Having reviewed trends in the United States and abroad, the committee is deeply concerned that the scientific and technological building blocks critical to our economic leadership are eroding at a time when many other nations are gathering strength. We strongly believe that a worldwide strengthening will benefit the world’s economy—particularly in the creation of jobs in countries that are far less well-off than the United States. But we are worried about the future prosperity of the United States. Although many people assume that the United States will always be a world leader in science and technology, this may not continue to be the case inasmuch as great minds and ideas exist throughout the world. We fear the abruptness with which a lead in science and technology can be lost—and the difficulty of recovering a lead once lost, if indeed it can be regained at all. The committee found that multinational companies use such criteria3 as the following in determining where to locate their facilities and the jobs that result: 
  • Cost of labor (professional and general workforce).
  • Availability and cost of capital.
  • Availability and quality of research and innovation talent.
  • Availability of qualified workforce.
  • Taxation environment.
  • Indirect costs (litigation, employee benefits such as healthcare, pensions,vacations).
  • Quality of research universities.
  • Convenience of transportation and communication (including language).
  • Fraction of national research and development supported by government.
  • Legal-judicial system (business integrity, property rights, contract sanctity, patent protection).
  • Current and potential growth of domestic market.
  • Attractiveness as place to live for employees.
  • Effectiveness of national economic system.
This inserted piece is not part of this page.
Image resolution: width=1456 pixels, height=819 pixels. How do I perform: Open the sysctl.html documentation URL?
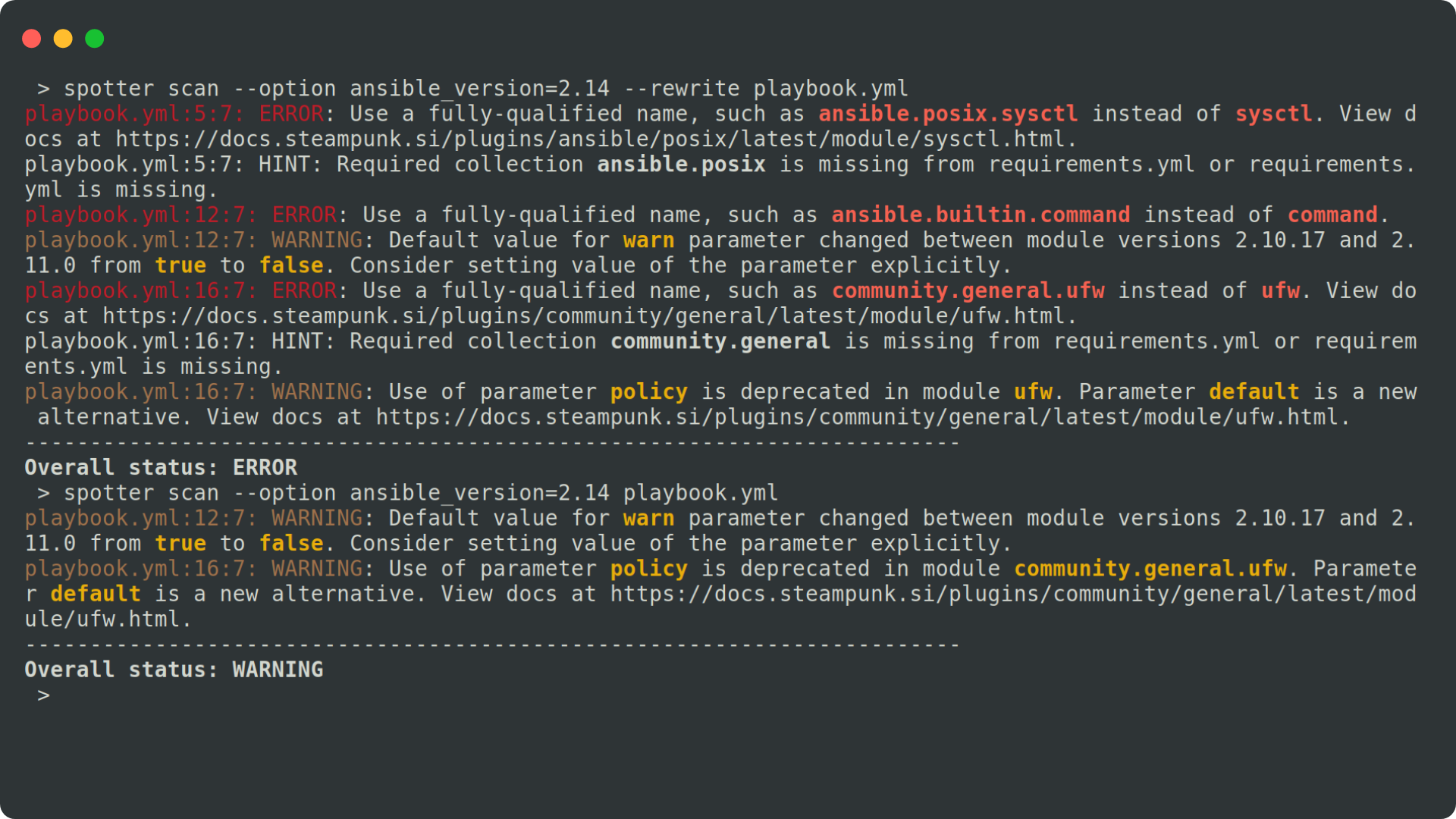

Although the US economy is doing well today, current trends in each of those criteria indicate that the United States may not fare as well in the future without government intervention. This nation must prepare with great urgency to preserve its strategic and economic security. Because other nations have, and probably will continue to have, the competitive advantage of a low wage structure, the United States must compete by optimizing its knowledge-based resources, particularly in science and technology, and by sustaining the most fertile environment for new and revitalized industries and the well-paying jobs they bring. We have already seen that capital, factories, and laboratories readily move wherever they are thought to have the greatest promise of return to investors.

RECOMMENDATIONS

The committee reviewed hundreds of detailed suggestions—including various calls for novel and untested mechanisms—from other committees, from its focus groups, and from its own members. The challenge is immense, and the actions needed to respond are immense as well. The committee identified two key challenges that are tightly coupled to scientific and engineering prowess: creating high-quality jobs for Americans, and responding to the nation’s need for clean, affordable, and reliable energy. To address those challenges, the committee structured its ideas according to four basic recommendations that focus on the human, financial, and knowledge capital necessary for US prosperity. The four recommendations focus on actions in K–12 education (10,000 Teachers, 10 Million Minds), research (Sowing the Seeds), higher education (Best and Brightest), and economic policy (Incentives for Innovation) that are set forth in the following sections. Also provided are a total of 20 implementation steps for reaching the goals set forth in the recommendations. Some actions involve changes in the law. Others require financial support that would come from reallocation of existing funds or, if necessary, from new funds. Overall, the committee believes that the investments are modest relative to the magnitude of the return the nation can expect in the creation of new high-quality jobs and in responding to its energy needs. The committee notes that the nation is unlikely to receive some sudden “wakeup” call; rather, the problem is one that is likely to evidence itself gradually over a surprisingly short period.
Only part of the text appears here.